**WORK INSTRUCTIONS**
What lines in the records below hold the string "will"? Please show them.

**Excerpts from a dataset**
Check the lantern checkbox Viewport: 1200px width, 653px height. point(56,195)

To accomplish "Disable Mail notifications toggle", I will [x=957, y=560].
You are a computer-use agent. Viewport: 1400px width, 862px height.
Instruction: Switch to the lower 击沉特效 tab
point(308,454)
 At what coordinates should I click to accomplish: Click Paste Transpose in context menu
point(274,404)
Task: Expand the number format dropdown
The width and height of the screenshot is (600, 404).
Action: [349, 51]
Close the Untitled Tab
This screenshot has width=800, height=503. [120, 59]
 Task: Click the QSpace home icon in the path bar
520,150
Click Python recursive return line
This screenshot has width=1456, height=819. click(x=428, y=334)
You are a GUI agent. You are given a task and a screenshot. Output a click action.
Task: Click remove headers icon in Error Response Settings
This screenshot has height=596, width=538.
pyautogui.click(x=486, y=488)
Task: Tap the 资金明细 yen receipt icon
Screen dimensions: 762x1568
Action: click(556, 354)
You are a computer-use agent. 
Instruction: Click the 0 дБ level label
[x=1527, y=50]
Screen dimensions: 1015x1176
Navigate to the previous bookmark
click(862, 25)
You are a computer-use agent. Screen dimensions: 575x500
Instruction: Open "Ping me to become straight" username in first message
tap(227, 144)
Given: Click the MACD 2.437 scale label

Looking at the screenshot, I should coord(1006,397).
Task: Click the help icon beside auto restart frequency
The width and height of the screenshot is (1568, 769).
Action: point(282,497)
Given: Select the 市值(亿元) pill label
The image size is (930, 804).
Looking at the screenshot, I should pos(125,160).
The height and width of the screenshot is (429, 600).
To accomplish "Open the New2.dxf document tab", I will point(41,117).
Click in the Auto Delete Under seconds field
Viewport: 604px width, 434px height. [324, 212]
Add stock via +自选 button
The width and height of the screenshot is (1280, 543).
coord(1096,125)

**OUTPUT BELOW**
To accomplish "Disable Mail notifications toggle", I will [x=957, y=560].
To accomplish "Open the New2.dxf document tab", I will point(41,117).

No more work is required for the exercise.